*Task objective:* After reading the records, print them all again exactly as they stand.
----------------------------------------
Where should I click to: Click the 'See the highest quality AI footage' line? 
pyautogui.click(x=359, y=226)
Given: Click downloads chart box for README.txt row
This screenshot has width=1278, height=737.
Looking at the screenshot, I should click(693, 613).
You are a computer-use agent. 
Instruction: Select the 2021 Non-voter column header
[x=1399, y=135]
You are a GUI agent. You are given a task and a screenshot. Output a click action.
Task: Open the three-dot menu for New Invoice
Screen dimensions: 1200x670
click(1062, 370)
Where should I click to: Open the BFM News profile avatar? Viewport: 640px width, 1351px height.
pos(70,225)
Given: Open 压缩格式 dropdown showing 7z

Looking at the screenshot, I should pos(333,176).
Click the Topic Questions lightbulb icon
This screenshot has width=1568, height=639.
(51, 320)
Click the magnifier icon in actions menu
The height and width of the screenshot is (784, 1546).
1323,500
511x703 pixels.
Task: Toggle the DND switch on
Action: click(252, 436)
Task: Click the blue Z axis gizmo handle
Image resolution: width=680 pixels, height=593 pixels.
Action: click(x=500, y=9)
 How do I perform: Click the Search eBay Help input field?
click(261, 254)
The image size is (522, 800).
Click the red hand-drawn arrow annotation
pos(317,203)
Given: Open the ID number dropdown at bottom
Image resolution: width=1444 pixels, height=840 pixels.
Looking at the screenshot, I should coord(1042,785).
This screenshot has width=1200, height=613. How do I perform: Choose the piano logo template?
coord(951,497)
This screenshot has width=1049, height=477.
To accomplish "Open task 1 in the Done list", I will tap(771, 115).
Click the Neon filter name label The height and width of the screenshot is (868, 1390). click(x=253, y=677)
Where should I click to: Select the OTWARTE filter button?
----------------------------------------
*Your response:*
Where should I click to: Click the 'See the highest quality AI footage' line? 
pyautogui.click(x=359, y=226)
Given: Click downloads chart box for README.txt row
This screenshot has width=1278, height=737.
Looking at the screenshot, I should click(693, 613).
You are a computer-use agent. 
Instruction: Select the 2021 Non-voter column header
[x=1399, y=135]
You are a GUI agent. You are given a task and a screenshot. Output a click action.
Task: Open the three-dot menu for New Invoice
Screen dimensions: 1200x670
click(1062, 370)
Where should I click to: Open the BFM News profile avatar? Viewport: 640px width, 1351px height.
pos(70,225)
Given: Open 压缩格式 dropdown showing 7z

Looking at the screenshot, I should pos(333,176).
Click the Topic Questions lightbulb icon
This screenshot has width=1568, height=639.
(51, 320)
Click the magnifier icon in actions menu
The height and width of the screenshot is (784, 1546).
1323,500
511x703 pixels.
Task: Toggle the DND switch on
Action: click(252, 436)
Task: Click the blue Z axis gizmo handle
Image resolution: width=680 pixels, height=593 pixels.
Action: click(x=500, y=9)
 How do I perform: Click the Search eBay Help input field?
click(261, 254)
The image size is (522, 800).
Click the red hand-drawn arrow annotation
pos(317,203)
Given: Open the ID number dropdown at bottom
Image resolution: width=1444 pixels, height=840 pixels.
Looking at the screenshot, I should coord(1042,785).
This screenshot has width=1200, height=613. How do I perform: Choose the piano logo template?
coord(951,497)
This screenshot has width=1049, height=477.
To accomplish "Open task 1 in the Done list", I will tap(771, 115).
Click the Neon filter name label The height and width of the screenshot is (868, 1390). click(x=253, y=677)
Where should I click to: Select the OTWARTE filter button?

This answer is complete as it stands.